Given records ::

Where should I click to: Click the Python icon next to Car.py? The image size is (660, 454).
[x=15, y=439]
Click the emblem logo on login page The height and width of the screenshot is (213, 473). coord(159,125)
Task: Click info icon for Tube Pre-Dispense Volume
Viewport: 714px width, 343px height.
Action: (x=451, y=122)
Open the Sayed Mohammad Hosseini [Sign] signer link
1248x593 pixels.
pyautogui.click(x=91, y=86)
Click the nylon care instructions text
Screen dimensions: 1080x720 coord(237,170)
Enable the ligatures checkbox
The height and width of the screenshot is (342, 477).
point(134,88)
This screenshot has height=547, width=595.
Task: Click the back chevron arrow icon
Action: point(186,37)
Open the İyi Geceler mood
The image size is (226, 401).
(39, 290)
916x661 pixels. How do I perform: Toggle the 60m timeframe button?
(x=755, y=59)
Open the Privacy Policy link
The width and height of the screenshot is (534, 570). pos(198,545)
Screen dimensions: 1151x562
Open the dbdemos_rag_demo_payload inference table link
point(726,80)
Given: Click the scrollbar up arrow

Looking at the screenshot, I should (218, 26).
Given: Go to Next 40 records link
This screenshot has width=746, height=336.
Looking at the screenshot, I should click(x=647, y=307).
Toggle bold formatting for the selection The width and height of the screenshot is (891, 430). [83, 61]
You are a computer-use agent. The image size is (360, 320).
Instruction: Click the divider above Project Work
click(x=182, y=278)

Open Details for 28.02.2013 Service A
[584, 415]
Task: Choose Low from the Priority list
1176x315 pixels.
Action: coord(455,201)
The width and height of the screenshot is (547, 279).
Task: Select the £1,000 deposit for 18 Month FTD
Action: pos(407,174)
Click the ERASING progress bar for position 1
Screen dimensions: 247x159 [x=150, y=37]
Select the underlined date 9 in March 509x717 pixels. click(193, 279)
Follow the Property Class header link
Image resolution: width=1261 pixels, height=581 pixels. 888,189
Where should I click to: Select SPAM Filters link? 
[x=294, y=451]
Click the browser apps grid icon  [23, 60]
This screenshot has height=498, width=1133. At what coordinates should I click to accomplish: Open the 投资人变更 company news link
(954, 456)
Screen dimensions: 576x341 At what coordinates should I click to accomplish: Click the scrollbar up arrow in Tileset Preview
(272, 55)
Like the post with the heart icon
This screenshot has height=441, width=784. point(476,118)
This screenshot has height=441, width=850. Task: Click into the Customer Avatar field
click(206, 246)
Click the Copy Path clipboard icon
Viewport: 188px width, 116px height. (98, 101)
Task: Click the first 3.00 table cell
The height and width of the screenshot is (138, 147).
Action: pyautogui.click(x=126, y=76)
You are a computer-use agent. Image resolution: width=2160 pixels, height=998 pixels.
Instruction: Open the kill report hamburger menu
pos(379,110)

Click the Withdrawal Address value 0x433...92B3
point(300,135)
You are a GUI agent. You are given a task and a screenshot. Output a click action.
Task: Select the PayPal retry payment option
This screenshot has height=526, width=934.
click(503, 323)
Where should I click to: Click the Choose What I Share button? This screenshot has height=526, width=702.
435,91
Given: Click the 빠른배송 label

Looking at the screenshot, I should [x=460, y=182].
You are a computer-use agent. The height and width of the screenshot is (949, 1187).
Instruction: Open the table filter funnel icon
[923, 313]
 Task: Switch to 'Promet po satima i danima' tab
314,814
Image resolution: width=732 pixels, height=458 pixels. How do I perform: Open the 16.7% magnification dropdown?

What to do ::
Return, from the material above, each line holding the string "computer".

Exercise response ::
You are a computer-use agent. The image size is (360, 320).
You are a computer-use agent. Image resolution: width=2160 pixels, height=998 pixels.
You are a computer-use agent. The height and width of the screenshot is (949, 1187).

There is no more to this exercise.